**PROBLEM TO SOLVE:**
Would you write out the records below exactly as given?

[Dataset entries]
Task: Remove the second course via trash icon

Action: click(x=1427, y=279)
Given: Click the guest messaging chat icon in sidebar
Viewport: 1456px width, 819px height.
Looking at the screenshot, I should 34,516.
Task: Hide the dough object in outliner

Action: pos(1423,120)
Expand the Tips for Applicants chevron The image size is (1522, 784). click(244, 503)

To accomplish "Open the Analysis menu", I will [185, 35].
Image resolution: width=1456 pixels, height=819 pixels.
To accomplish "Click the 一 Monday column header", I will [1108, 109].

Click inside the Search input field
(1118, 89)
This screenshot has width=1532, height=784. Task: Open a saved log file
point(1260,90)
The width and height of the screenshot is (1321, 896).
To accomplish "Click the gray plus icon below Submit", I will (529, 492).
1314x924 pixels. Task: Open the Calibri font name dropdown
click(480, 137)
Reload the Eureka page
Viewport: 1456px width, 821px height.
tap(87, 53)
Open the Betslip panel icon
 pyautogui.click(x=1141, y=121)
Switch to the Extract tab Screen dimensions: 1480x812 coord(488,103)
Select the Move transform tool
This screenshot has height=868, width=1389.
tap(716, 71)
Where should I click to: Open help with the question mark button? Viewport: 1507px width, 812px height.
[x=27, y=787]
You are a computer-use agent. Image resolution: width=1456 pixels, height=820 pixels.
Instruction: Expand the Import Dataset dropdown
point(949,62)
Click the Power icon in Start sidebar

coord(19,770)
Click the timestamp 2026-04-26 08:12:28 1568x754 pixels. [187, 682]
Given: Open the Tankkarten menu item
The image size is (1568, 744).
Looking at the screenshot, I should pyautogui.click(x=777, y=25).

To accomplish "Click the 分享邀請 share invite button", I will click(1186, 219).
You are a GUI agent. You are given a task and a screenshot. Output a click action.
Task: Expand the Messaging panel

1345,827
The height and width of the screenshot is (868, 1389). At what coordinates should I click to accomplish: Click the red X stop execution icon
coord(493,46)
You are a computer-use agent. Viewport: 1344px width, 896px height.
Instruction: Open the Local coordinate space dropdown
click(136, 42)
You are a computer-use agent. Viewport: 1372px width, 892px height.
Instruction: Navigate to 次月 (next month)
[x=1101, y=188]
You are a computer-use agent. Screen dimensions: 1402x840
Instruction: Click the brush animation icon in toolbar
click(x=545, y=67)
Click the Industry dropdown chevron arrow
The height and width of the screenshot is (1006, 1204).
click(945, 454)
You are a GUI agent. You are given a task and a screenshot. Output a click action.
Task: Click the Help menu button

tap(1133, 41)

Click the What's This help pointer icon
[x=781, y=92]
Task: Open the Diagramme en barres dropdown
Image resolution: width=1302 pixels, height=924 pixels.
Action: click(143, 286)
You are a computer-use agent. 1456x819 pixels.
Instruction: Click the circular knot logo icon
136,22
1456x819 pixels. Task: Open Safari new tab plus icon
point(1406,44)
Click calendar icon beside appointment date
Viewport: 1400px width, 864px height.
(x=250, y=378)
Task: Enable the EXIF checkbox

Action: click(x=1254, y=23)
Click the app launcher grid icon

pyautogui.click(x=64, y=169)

**WRITTEN RESPONSE:**
Task: Remove the second course via trash icon

Action: click(x=1427, y=279)
Given: Click the guest messaging chat icon in sidebar
Viewport: 1456px width, 819px height.
Looking at the screenshot, I should 34,516.
Task: Hide the dough object in outliner

Action: pos(1423,120)
Expand the Tips for Applicants chevron The image size is (1522, 784). click(244, 503)

To accomplish "Open the Analysis menu", I will [185, 35].
Image resolution: width=1456 pixels, height=819 pixels.
To accomplish "Click the 一 Monday column header", I will [1108, 109].

Click inside the Search input field
(1118, 89)
This screenshot has width=1532, height=784. Task: Open a saved log file
point(1260,90)
The width and height of the screenshot is (1321, 896).
To accomplish "Click the gray plus icon below Submit", I will (529, 492).
1314x924 pixels. Task: Open the Calibri font name dropdown
click(480, 137)
Reload the Eureka page
Viewport: 1456px width, 821px height.
tap(87, 53)
Open the Betslip panel icon
 pyautogui.click(x=1141, y=121)
Switch to the Extract tab Screen dimensions: 1480x812 coord(488,103)
Select the Move transform tool
This screenshot has height=868, width=1389.
tap(716, 71)
Where should I click to: Open help with the question mark button? Viewport: 1507px width, 812px height.
[x=27, y=787]
You are a computer-use agent. Image resolution: width=1456 pixels, height=820 pixels.
Instruction: Expand the Import Dataset dropdown
point(949,62)
Click the Power icon in Start sidebar

coord(19,770)
Click the timestamp 2026-04-26 08:12:28 1568x754 pixels. [187, 682]
Given: Open the Tankkarten menu item
The image size is (1568, 744).
Looking at the screenshot, I should pyautogui.click(x=777, y=25).

To accomplish "Click the 分享邀請 share invite button", I will click(1186, 219).
You are a GUI agent. You are given a task and a screenshot. Output a click action.
Task: Expand the Messaging panel

1345,827
The height and width of the screenshot is (868, 1389). At what coordinates should I click to accomplish: Click the red X stop execution icon
coord(493,46)
You are a computer-use agent. Viewport: 1344px width, 896px height.
Instruction: Open the Local coordinate space dropdown
click(136, 42)
You are a computer-use agent. Viewport: 1372px width, 892px height.
Instruction: Navigate to 次月 (next month)
[x=1101, y=188]
You are a computer-use agent. Screen dimensions: 1402x840
Instruction: Click the brush animation icon in toolbar
click(x=545, y=67)
Click the Industry dropdown chevron arrow
The height and width of the screenshot is (1006, 1204).
click(945, 454)
You are a GUI agent. You are given a task and a screenshot. Output a click action.
Task: Click the Help menu button

tap(1133, 41)

Click the What's This help pointer icon
[x=781, y=92]
Task: Open the Diagramme en barres dropdown
Image resolution: width=1302 pixels, height=924 pixels.
Action: click(143, 286)
You are a computer-use agent. 1456x819 pixels.
Instruction: Click the circular knot logo icon
136,22
1456x819 pixels. Task: Open Safari new tab plus icon
point(1406,44)
Click calendar icon beside appointment date
Viewport: 1400px width, 864px height.
(x=250, y=378)
Task: Enable the EXIF checkbox

Action: click(x=1254, y=23)
Click the app launcher grid icon

pyautogui.click(x=64, y=169)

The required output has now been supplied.